--- START ---

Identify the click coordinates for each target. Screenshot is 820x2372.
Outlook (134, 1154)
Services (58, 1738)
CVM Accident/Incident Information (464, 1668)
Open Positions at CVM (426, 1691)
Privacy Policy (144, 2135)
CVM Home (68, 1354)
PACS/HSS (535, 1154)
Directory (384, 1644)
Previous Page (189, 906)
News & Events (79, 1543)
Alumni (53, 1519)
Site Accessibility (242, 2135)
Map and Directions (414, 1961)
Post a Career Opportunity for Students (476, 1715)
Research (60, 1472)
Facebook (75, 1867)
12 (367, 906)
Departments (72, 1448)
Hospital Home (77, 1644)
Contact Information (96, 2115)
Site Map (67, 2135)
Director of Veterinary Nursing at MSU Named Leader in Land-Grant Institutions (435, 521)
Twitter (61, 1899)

--- END ---

• _To do_:
Copy the records above exactly as they appear.

• _Solution to this task_:
Identify the click coordinates for each target. Screenshot is 820x2372.
Outlook (134, 1154)
Services (58, 1738)
CVM Accident/Incident Information (464, 1668)
Open Positions at CVM (426, 1691)
Privacy Policy (144, 2135)
CVM Home (68, 1354)
PACS/HSS (535, 1154)
Directory (384, 1644)
Previous Page (189, 906)
News & Events (79, 1543)
Alumni (53, 1519)
Site Accessibility (242, 2135)
Map and Directions (414, 1961)
Post a Career Opportunity for Students (476, 1715)
Research (60, 1472)
Facebook (75, 1867)
12 (367, 906)
Departments (72, 1448)
Hospital Home (77, 1644)
Contact Information (96, 2115)
Site Map (67, 2135)
Director of Veterinary Nursing at MSU Named Leader in Land-Grant Institutions (435, 521)
Twitter (61, 1899)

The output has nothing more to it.